• What is being asked
Where in the listing does the string "button" appear? Copy every line that holds it.
---------- Records ----------
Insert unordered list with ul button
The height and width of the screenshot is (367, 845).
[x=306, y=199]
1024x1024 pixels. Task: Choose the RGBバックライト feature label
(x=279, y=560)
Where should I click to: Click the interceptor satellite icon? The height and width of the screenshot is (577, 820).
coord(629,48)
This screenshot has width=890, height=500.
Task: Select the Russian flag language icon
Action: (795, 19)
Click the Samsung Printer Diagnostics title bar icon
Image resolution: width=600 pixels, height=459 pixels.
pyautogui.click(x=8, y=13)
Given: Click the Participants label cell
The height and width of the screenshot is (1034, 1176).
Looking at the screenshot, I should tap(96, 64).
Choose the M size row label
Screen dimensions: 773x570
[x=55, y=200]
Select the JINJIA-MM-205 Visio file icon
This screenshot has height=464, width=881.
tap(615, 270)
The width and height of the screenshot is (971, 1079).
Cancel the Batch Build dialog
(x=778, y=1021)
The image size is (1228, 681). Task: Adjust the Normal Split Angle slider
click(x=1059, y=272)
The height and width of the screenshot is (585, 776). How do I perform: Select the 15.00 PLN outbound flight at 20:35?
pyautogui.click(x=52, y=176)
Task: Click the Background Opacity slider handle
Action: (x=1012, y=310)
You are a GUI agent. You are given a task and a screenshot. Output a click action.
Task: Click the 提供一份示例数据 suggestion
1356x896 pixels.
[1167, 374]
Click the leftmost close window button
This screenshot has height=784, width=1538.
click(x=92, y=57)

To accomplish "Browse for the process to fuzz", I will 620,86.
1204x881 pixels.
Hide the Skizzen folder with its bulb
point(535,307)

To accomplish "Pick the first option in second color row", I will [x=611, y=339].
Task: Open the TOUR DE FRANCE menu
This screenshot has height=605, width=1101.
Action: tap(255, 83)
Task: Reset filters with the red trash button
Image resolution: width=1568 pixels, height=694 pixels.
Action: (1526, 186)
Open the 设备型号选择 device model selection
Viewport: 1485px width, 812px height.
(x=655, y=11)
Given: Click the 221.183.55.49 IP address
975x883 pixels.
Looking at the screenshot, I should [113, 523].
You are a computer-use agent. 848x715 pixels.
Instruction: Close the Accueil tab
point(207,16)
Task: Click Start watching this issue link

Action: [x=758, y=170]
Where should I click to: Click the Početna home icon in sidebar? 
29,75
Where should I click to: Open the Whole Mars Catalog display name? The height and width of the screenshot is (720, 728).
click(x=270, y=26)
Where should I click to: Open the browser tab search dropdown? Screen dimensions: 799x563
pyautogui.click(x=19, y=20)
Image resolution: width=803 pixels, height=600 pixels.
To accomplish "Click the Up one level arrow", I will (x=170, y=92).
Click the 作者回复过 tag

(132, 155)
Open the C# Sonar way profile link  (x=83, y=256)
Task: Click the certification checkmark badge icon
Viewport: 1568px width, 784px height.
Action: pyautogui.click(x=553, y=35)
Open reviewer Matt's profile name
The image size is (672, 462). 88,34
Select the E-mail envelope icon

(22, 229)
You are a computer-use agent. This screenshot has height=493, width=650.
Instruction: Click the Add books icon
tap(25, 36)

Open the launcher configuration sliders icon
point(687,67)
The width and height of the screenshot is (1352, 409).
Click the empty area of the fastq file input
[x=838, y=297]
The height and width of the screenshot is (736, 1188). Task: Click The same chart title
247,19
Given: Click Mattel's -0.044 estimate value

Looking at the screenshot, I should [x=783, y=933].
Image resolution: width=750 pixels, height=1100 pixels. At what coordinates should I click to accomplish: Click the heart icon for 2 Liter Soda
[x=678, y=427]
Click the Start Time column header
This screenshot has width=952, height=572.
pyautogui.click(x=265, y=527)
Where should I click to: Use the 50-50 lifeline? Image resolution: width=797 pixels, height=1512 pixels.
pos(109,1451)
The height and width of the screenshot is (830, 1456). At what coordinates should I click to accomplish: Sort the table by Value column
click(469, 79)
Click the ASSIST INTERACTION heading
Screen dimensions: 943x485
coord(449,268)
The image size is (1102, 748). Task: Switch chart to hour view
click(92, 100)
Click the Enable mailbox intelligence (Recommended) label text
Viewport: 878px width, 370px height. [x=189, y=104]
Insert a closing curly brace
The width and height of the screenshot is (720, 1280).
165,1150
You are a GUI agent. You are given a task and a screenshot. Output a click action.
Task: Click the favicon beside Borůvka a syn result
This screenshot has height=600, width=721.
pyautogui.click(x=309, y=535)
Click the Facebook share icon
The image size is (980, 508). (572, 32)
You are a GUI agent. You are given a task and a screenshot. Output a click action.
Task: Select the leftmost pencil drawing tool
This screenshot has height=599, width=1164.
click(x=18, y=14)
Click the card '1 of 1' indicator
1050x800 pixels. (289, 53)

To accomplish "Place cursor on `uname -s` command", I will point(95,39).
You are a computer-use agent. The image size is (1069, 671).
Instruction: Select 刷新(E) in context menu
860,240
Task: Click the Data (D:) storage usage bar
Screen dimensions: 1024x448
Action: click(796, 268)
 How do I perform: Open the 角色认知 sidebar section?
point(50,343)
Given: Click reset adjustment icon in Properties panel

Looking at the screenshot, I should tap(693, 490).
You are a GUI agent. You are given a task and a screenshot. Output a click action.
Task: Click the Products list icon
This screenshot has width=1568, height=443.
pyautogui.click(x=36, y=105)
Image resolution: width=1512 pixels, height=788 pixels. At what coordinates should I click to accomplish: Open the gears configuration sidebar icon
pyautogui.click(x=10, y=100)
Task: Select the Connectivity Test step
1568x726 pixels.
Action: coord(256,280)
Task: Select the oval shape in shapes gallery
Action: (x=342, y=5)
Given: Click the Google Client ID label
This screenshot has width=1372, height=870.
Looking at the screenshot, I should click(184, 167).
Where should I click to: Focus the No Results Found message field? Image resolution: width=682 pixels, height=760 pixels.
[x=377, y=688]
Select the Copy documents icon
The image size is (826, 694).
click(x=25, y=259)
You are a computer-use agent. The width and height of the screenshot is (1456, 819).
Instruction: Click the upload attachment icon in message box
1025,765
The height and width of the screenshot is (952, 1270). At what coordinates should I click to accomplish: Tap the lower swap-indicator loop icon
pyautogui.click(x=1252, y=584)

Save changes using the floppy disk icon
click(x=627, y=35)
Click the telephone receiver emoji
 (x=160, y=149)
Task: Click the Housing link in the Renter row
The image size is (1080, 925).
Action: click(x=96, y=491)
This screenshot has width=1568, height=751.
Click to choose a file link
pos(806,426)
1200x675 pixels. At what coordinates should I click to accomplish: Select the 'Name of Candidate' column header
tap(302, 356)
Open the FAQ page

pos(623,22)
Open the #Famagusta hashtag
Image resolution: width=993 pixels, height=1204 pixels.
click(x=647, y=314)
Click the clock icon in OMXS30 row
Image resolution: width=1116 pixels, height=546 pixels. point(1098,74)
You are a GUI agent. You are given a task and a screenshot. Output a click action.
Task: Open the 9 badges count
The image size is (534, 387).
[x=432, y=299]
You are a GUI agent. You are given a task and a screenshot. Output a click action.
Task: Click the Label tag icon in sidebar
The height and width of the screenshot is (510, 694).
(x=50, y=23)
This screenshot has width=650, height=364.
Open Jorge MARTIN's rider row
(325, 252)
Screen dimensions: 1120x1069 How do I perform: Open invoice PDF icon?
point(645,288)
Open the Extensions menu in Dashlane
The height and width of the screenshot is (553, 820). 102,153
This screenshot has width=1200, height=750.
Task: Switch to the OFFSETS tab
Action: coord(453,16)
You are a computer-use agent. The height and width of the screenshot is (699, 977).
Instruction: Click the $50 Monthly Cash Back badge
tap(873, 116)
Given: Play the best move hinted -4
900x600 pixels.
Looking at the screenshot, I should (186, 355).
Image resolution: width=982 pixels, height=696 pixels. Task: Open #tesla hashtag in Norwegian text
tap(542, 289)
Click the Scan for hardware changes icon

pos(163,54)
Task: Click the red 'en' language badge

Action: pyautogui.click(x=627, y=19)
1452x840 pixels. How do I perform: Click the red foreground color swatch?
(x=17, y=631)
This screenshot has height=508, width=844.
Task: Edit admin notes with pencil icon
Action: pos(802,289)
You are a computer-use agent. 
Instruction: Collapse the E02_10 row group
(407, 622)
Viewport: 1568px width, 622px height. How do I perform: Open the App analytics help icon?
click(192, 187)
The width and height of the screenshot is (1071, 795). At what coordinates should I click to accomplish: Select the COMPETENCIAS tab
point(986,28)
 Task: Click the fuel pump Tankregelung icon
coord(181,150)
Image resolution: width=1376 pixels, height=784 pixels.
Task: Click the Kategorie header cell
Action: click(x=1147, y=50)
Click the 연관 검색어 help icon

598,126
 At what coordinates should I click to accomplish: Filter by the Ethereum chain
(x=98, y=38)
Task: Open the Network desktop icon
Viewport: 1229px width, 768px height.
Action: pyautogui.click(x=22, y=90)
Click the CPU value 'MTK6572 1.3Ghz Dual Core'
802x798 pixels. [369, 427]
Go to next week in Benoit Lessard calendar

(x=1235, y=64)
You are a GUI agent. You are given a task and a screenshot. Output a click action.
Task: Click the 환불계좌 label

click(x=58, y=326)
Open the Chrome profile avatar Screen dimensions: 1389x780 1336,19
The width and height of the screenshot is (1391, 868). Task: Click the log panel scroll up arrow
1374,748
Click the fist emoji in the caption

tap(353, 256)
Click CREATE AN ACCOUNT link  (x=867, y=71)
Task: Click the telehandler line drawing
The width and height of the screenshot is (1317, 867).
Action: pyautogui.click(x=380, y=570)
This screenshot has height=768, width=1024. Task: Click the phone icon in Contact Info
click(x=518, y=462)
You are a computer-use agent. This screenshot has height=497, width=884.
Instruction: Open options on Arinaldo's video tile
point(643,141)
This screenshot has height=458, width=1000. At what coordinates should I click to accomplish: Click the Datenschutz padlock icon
----------
• Answer section
Insert unordered list with ul button
Click the leftmost close window button
Task: Reset filters with the red trash button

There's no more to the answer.